Nessuno, soltanto “La Stampa” di Torino con una settimana di ritardo, ha detto come stavano veramente le cose. Si sono limitati a stigmatizzare il comportamento di Schettino e a sottolineare quello “eroico” di De Falco; a trasmettere le immagini della nave in procinto di affondare, sottolineando la somiglianza con l'Italia che affonda.
Questo e altro ancora, ma non la cosa più importante, che potrebbe far aumentare il numero dei responsabili e creare le condizioni mentali perché simili cose non accadano in futuro.
Le navi e gli aerei vengono ormai seguiti dai satelliti e tutti gli aeroporti e i porti, compreso quello di Livorno, hanno a disposizione le apparecchiature necessarie per seguire le rotte e la velocità sia degli aerei che dei natanti. Lo stesso controllo, per regolamento, doveva essere fatto dalla Capitaneria di Livorno, che grazie ai satelliti e alle apparecchiature a sua disposizione avrebbe dovuto sapere degli errori di rotta e della velocità eccessiva della Costa Concordia prima che De Falco intimasse a Schettino un comportamento diverso. L'intimazione, però, arrivava dopo che il danno, irreparabile, era fatto. Quell'intimazione poteva servire a imporre un comportamento più razionale, se non più coraggioso, al comandante Schettino, ma non a rimediare.
L'irrimediabile si sarebbe potuto evitare, se la Capitaneria di Porto di Livorno avesse avuto un comportamento più responsabile e una maggiore prontezza nel fronteggiare la situazione in tempo utile per evitare il peggio.

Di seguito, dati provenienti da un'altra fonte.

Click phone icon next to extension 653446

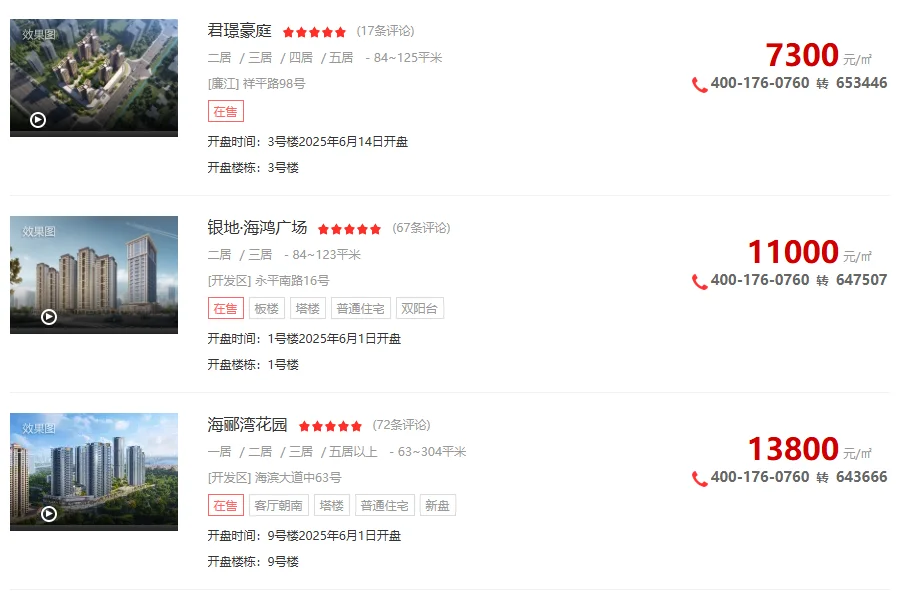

Ecco, è così che si comporta la nostra stampa, per venire incontro alle preferenze dei lettori e dei telespettatori, pronti a piangersi addosso e a cercare capri espiatori. Ma così facendo non viene fuori la verità e quindi non si approntano i rimedi per evitare in futuro le catastrofi.
Ecco perché l'Italia ha difficoltà a cambiare.